Here's some advice for keeping your cool with difficult visitors.
To start off on the right foot, get to know the visitors in the room by introducing yourself and building rapport. Be proactive and explain what everyone should expect, who else may be assisting in the process, and how often someone will be by to check in. Naturally, family members will worry and feel helpless. It's important to address any questions or concerns they have.
Listen and Acknowledge
When you start to recognize a visitor's behavior shifting in a negative direction, try to get to the root of the problem so you can diffuse the situation. Let them express their feelings and acknowledge their concerns. Try to understand the situation from their perspective.

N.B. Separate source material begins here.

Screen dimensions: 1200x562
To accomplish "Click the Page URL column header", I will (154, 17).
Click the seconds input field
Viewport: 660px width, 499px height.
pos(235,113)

If tensions start to rise and the visitor becomes angry or aggressive, it is best to remain calm and keep a physical distance. Try to maintain a composed voice, speak slowly, and use a low volume tone.
It is easy to get defensive, but it is best not to escalate the problem with more negative energy.
Don’t interrupt them. Wait for them to take a break from venting, acknowledge that you’ve heard them and jump in. This gives you the opportunity to take back control of the conversation and guide them to a solution. Master De-escalation Instructor, Myra Golden, calls this ‘the jump rope technique’.
Draw The Line
If inappropriate behavior occurs, it is important to stand up for yourself and set boundaries. If you feel the environment is becoming unsafe, remove yourself and call security.
Not sure what to say? Resilient Nursing has some good examples:
- “I am here to help. I will answer your questions and address your concerns, but I can’t do that if you are yelling at me.”
- “We are in a hospital. I need you to stop. You are disrupting patients and visitors right now.”
- “What you just did/said was not acceptable. If you continue, I will have to ask you to leave.”
If any issues occur on the floor, you should let the Charge Nurse know about it. Also document the event, summarizing what took place and how you handled it. Not only is this good to have for legal reasons, it also makes other healthcare providers aware for the future.
Being involved in a conflict or altercation can take a toll on your stress levels. Be mindful of how you feel and take time to process your feelings. Do what you need to do to feel better. Try talking to a friend or coworker or try journaling.
But most importantly, don't take it personally. You are doing the best you can and are not responsible for someone else's bad reaction to stress.